-------- Supplied passage

Formally define the goals of Codex #5

emilyyyylime · 2024-11-17T21:02:46Z

I think we should have some agreed upon document (even just as part of the README) directly stating which characters are or are not in scope for inclusion in this project, and how simple should a given character be to access.

This would also include some guiding principle for assigning names to characters, such as when abbreviations are okay and when they aren't, when can a character be accessible through multiple distinct names (and whether one of them should be considered "canonical"?), whether we strive to describe the usage of characters, their origin/formal meaning, or their visual appearance (or rather when do we do which).

In my opinion this will greatly help prioritise new additions to the repo and help reviewers to decide what changes to approve

(side note: do we have a preference for how to stylise the name; e.g. codex, Codex, or CodeX?)

dccsillag · 2024-11-17T21:03:46Z

Strong agree. Maybe we can pull some points from the recent Discord conversations on this?

(Re. name styling: all sound good to me.)

MDLC01 · 2024-11-17T21:38:54Z

Regarding the scope, I would say any Unicode character that is not part of a natural writing system may be considered for inclusion. But this may be too broad, and it is also immediately contradicted by most Greek and Hebrew letters being already included (and rightfully so).

(Re. name styling: all sound good to me.)

Please not CoDeX! I would say Codex (or CODEX in a capitalize context) is fine.

emilyyyylime · 2024-11-17T22:13:57Z

Are there any specific Unicode (or other) categorisations we could use to help refine this definition? I think it should firstly focus on the needs of Typst users (⇒ symbols used in academic writing and other typesetting settings, that are often not easily accessible in the keyboard layouts of users wishing to type them), and expand from there with more specific examples

mkorje · 2024-11-18T14:28:38Z

I'm of the opinion that Codex's scope should be fairly broad: to assign names to most Unicode characters. Whilst I agree that we should focus on the needs of Typst users first, I wouldn't want this to discourage adding names for symbols that fall outside of this. For example, #3, I think is a fine addition. Die face symbols aren't apart of any natural writing system (afaik...), and the name is clear-cut.

Regardless, I think any scope we set is destined to end up being too broad/restrictive. So I share @MDLC01's view that anything not part of a natural writing system may be considered, and things part of a natural writing system may be allowed if its inclusion makes sense. I'd suggest that the criterion for this inclusion is something along the lines of substantial usage and accessibility in users' keyboard layouts. (And this would rightly justify the inclusion of most Greek and Hebrew characters, I believe.)

With regards to naming guidelines, I think writing out the existing implicit "rules" would be a great start. For example, .rev and .not being the standard modifiers for the reversed variant of a character and the variant of a character with a forward slash through it.

MDLC01 · 2024-11-18T16:38:57Z

With regards to naming guidelines, I think writing out the existing implicit "rules" would be a great start. For example, .rev and .not being the standard modifiers for the reversed variant of a character and the variant of a character with a forward slash through it.

----------------
-------- Source excerpt

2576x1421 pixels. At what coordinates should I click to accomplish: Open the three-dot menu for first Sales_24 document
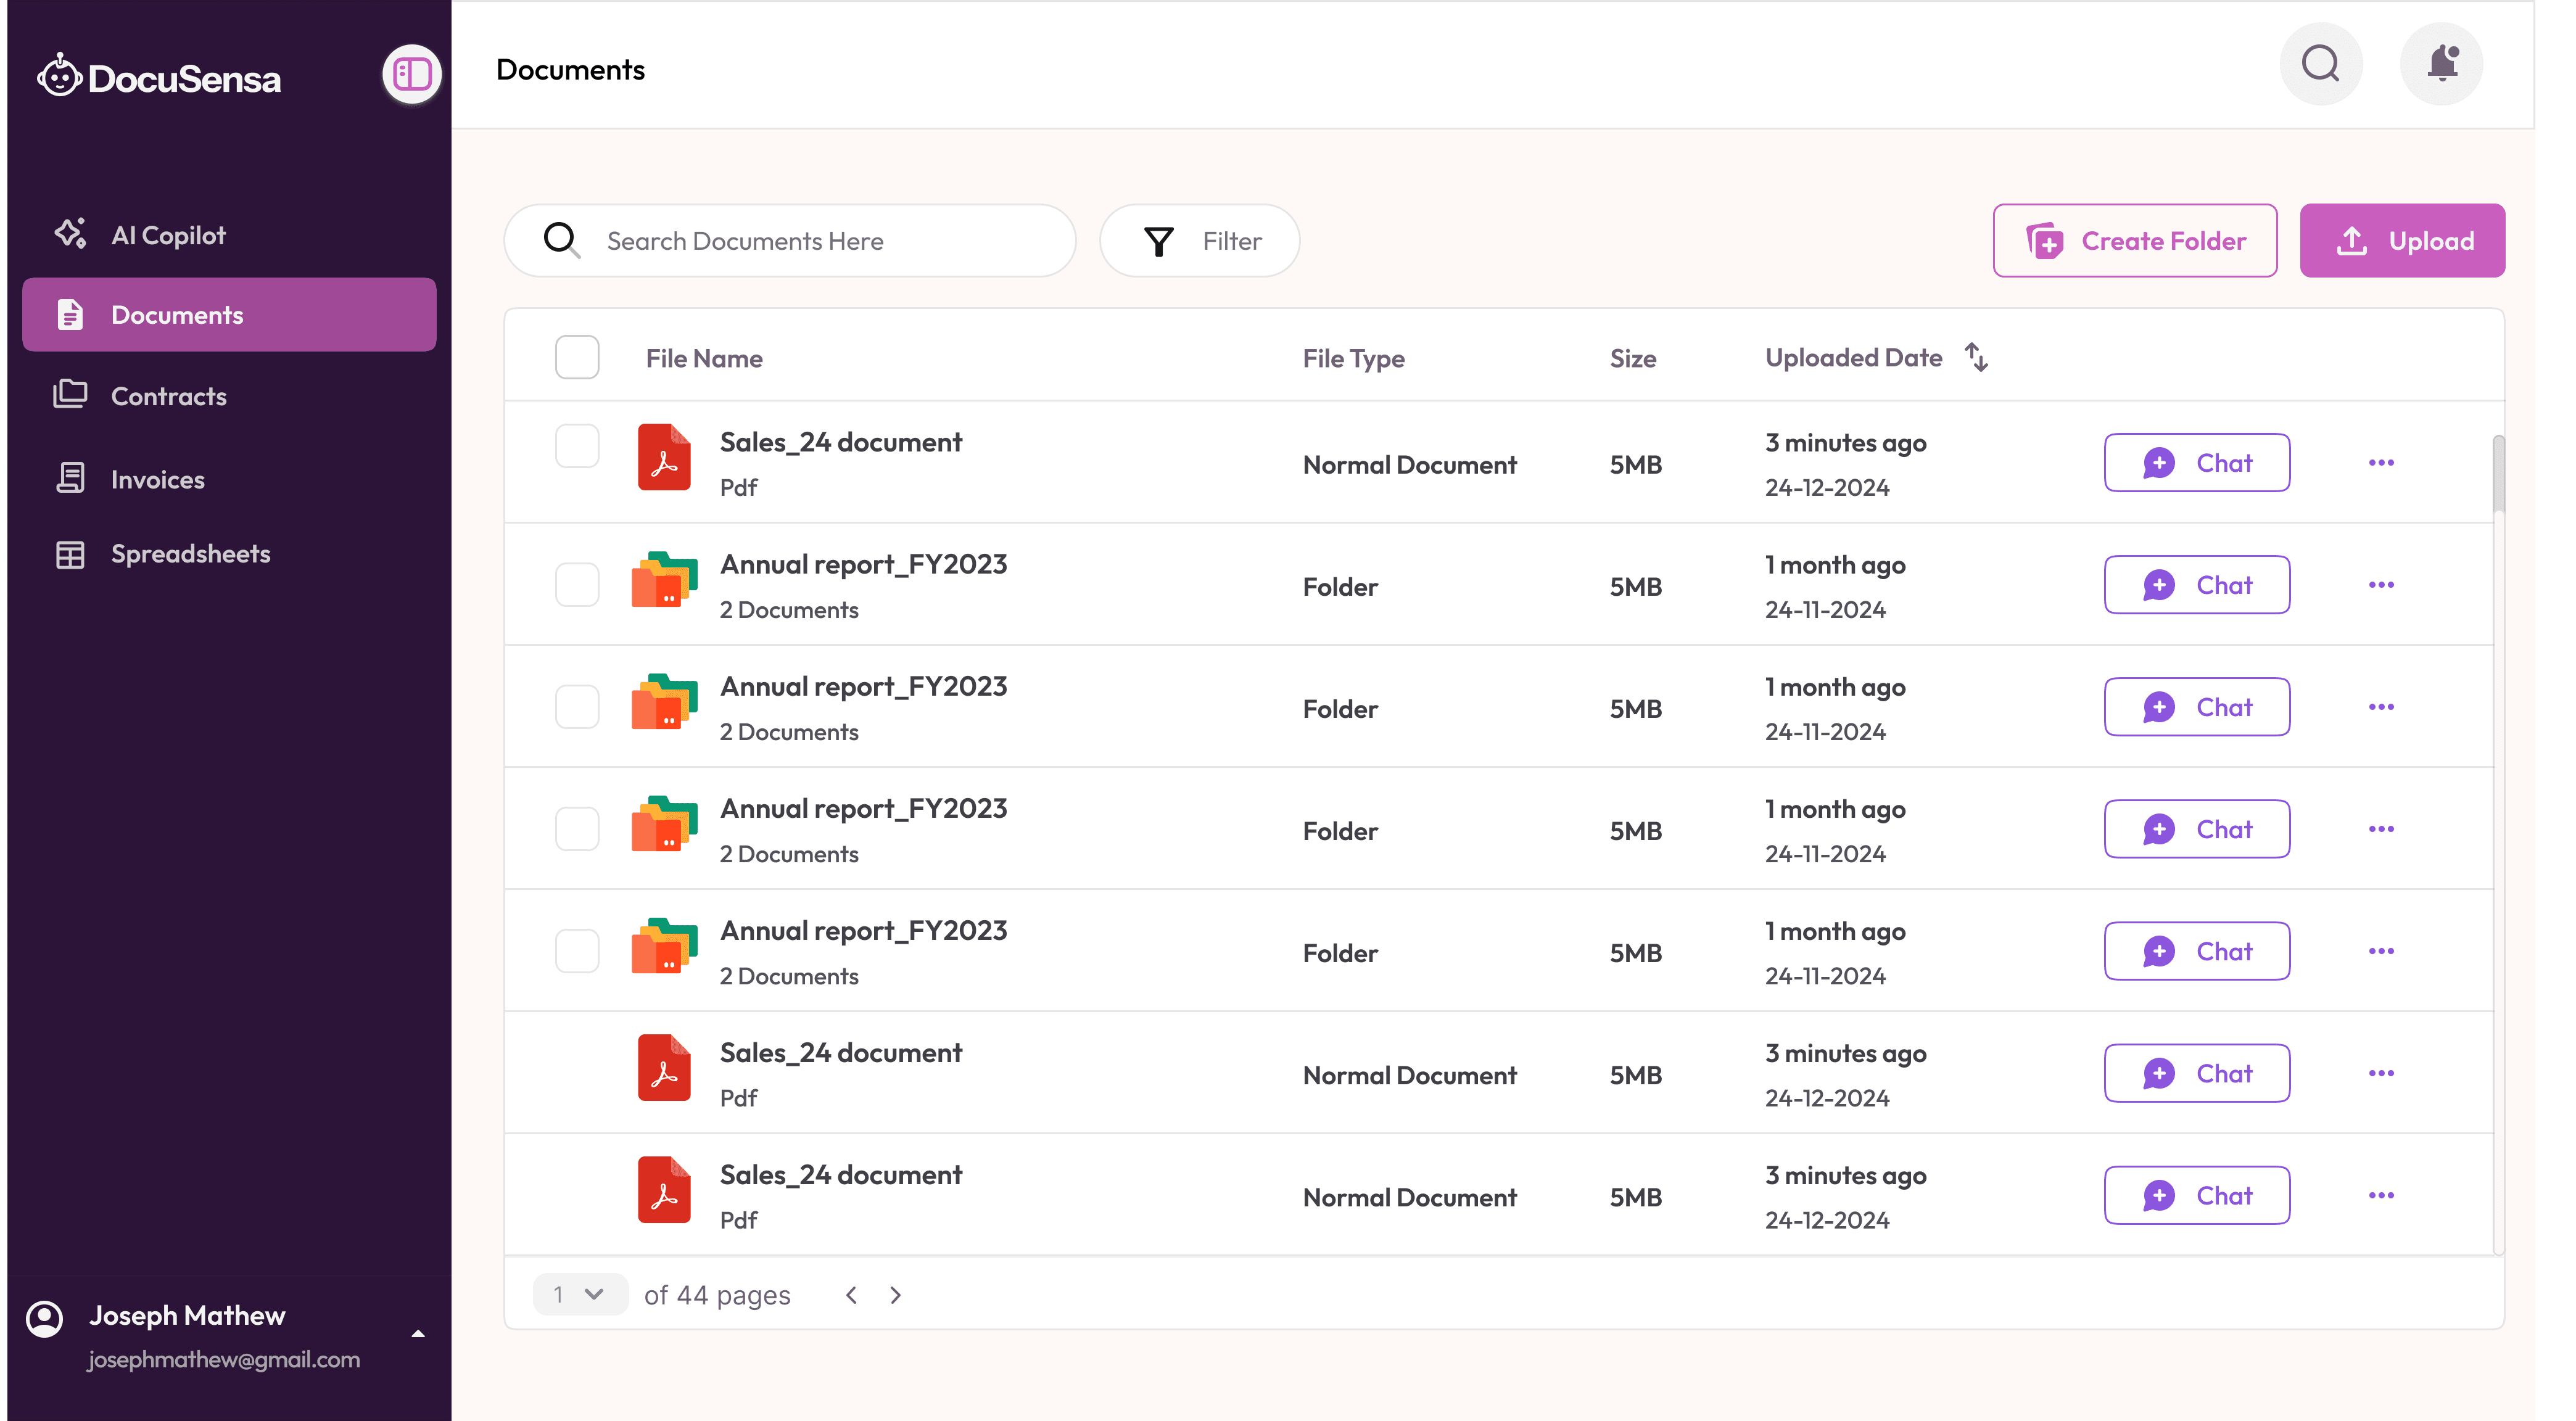(x=2381, y=463)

----------------

§ **Tasks for this exercise**
**A.** Rewrite the Codex goals thread starting at "(side note: do" and ending at "conversations on this?", substituting "Matrix" for "Discord".
**B.** Answer these questions about the Codex goals thread:
(i) Which letters does MDLC01 say are already included in Codex?
(ii) Which two modifiers does mkorje name as standard, and what variants do they mark?
(iii) How does MDLC01 say the project name may be styled?

§ **Answer list**
**A.**
(side note: do we have a preference for how to stylise the name; e.g. codex, Codex, or CodeX?)

dccsillag · 2024-11-17T21:03:46Z

Strong agree. Maybe we can pull some points from the recent Matrix conversations on this?

**B.**
(i) Most Greek and Hebrew letters.
(ii) .rev marks the reversed variant of a character, and .not marks the variant with a forward slash through it.
(iii) Codex, or CODEX in a capitalized context.